Et quel Etat, un élément du groupe des 8 nations les plus industrialisées du monde (G8) !

Qu’est devenue cette richesse industrielle ?  La France a-t-elle encore sa place dans un tel groupe au vu de ce que j’indiquais plus haut. Encore une fois, d’être dans les meilleurs importe moins que de constater que la place que l’on méritait autrefois devient usurpée aujourd’hui !

Sur un plan plus métaphysique, est-ce à chacun de donner son temps et son argent pour soutenir les milliers de causes qui appellent à la générosité ou à un Etat de relever la tête et ses manches pour mettre en ordre de marche un pays hors du besoin. Mon idée profonde est qu’il faut mettre en place un fonctionnement nouveau pour éviter que des plaies saignent et non soutenir ceux qui pansent les plaies.

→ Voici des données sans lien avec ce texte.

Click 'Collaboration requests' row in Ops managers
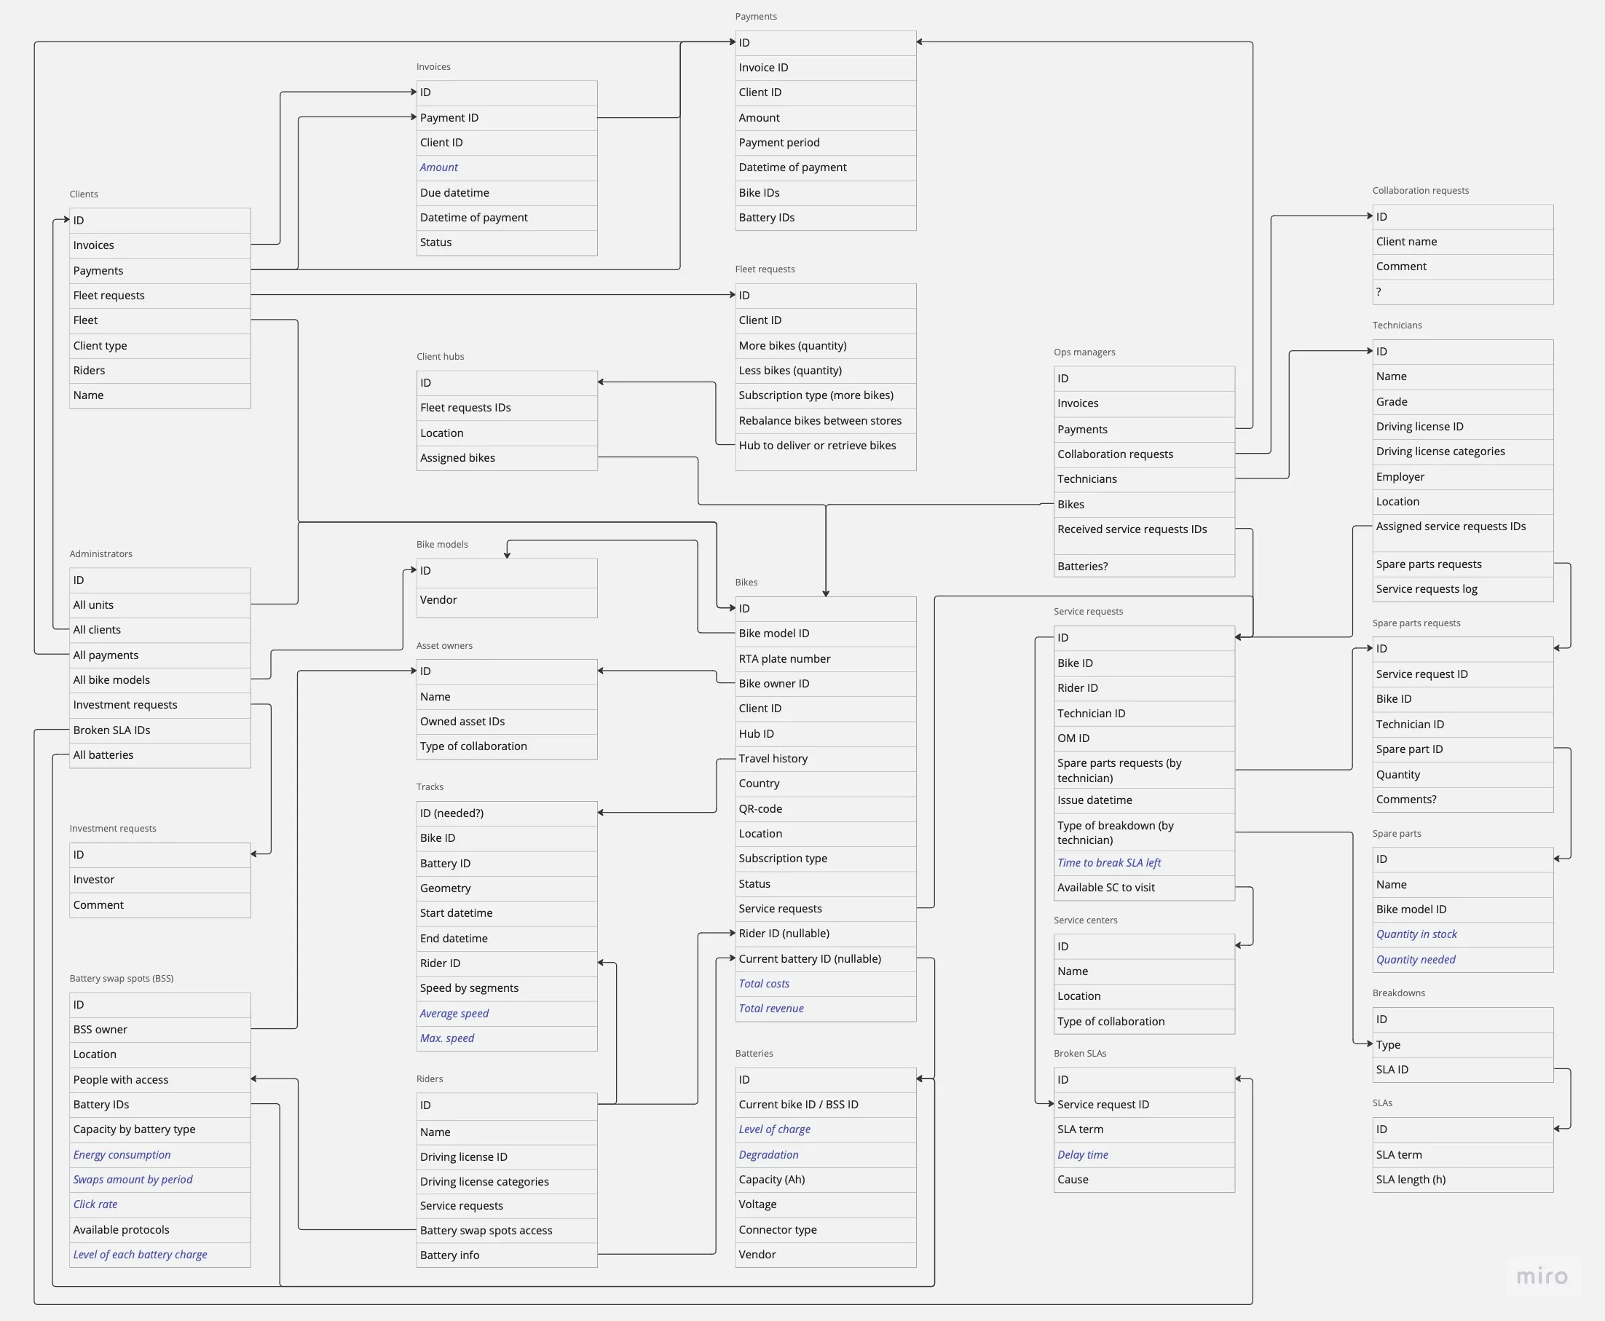 [1115, 454]
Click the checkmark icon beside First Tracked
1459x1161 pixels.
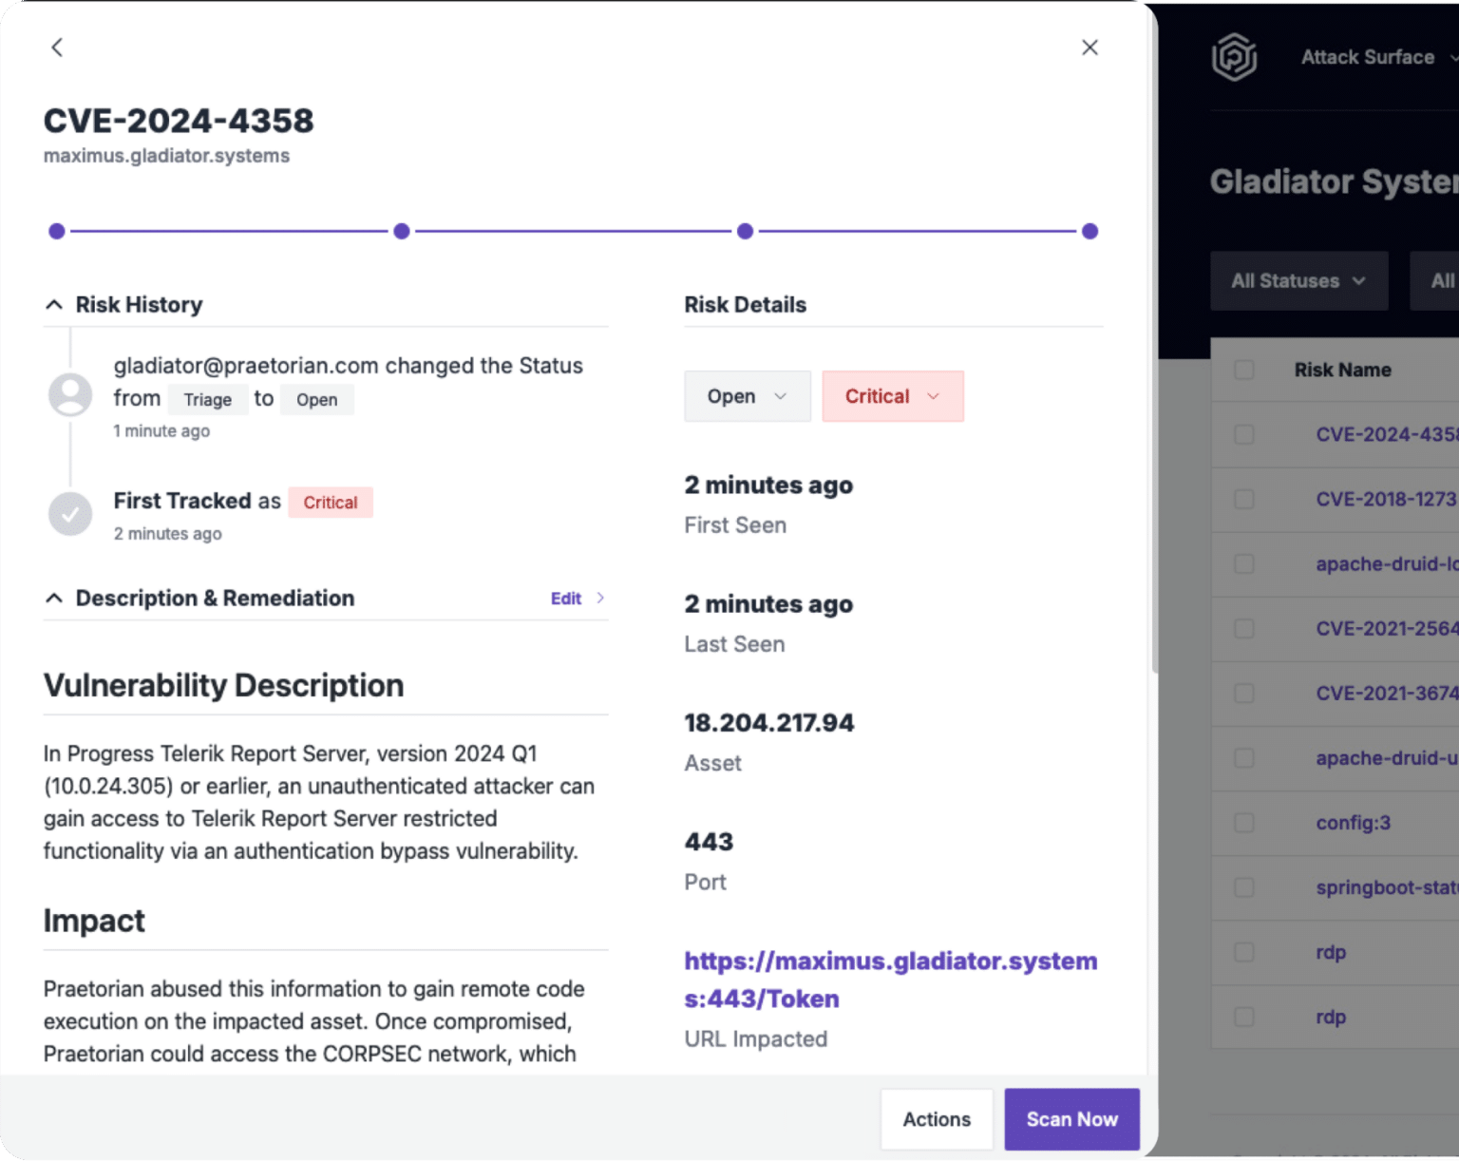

Malheureusement, les dirigeants pensent généralement à supprimer les soignants avant de contraindre la maladie.  On ne sait pas balayer un système qui ne fonctionne pas ou plus. On ne sait qu’appliquer quelques pis allés avec une prime ou un emprunt à bas taux. Parfois ou coupe une tête ici ou là. Mais rien ne change profondément, parce que tout changement engendre pour le peuple la colère et le chaos. Français, Françaises, nous sommes responsables de ce qui nous arrive, par notre égoïsme et notre égo. Ne croyons pas qu’en applaudissant chaque soir sur notre balcon, nous allons rattraper des années d’égocentrisme où le moindre changement dans notre rythme de travail ou nos habitudes quotidiennes devenait source d’une révolution portée par le nombre qui ne se révélait qu’être l’addition d’un groupe addict de ses propres intérêts individuels.

Le consensus face au virus Corona, commence à se lézarder, et  certains préparent déjà les banderoles et les slogans accusateurs des futures manifestations qui martèleront  les pavés dès la fin du confinement. On est comme ça en France, nous avons bon cœur, mais nous râlons tout le temps. Nous savons être généreux mais l’intérêt commun a beaucoup moins d’attrait à nos yeux que notre intérêt personnel, et nous savons le faire savoir, dès qu’il se pourrait qu’on atteinte à nos libertés …

Depuis des décennies, nous votons pour le changement sans jamais y adhérer,  et puisque plus personne ne se déplace pour aller voter peut-être bien que le moment est venu de changer le monde et donc de commencer par se changer les idées et accepter de vivre autrement. Nous sommes tous plein d’idées pour cela, j’en suis convaincu. Mais la vraie question est de savoir quantifier ce que nous sommes prêts à perdre aujourd’hui chacun pour soi, pour que le meilleur soit, demain pour les survivants, et après-demain pour ceux qui nous succèderont.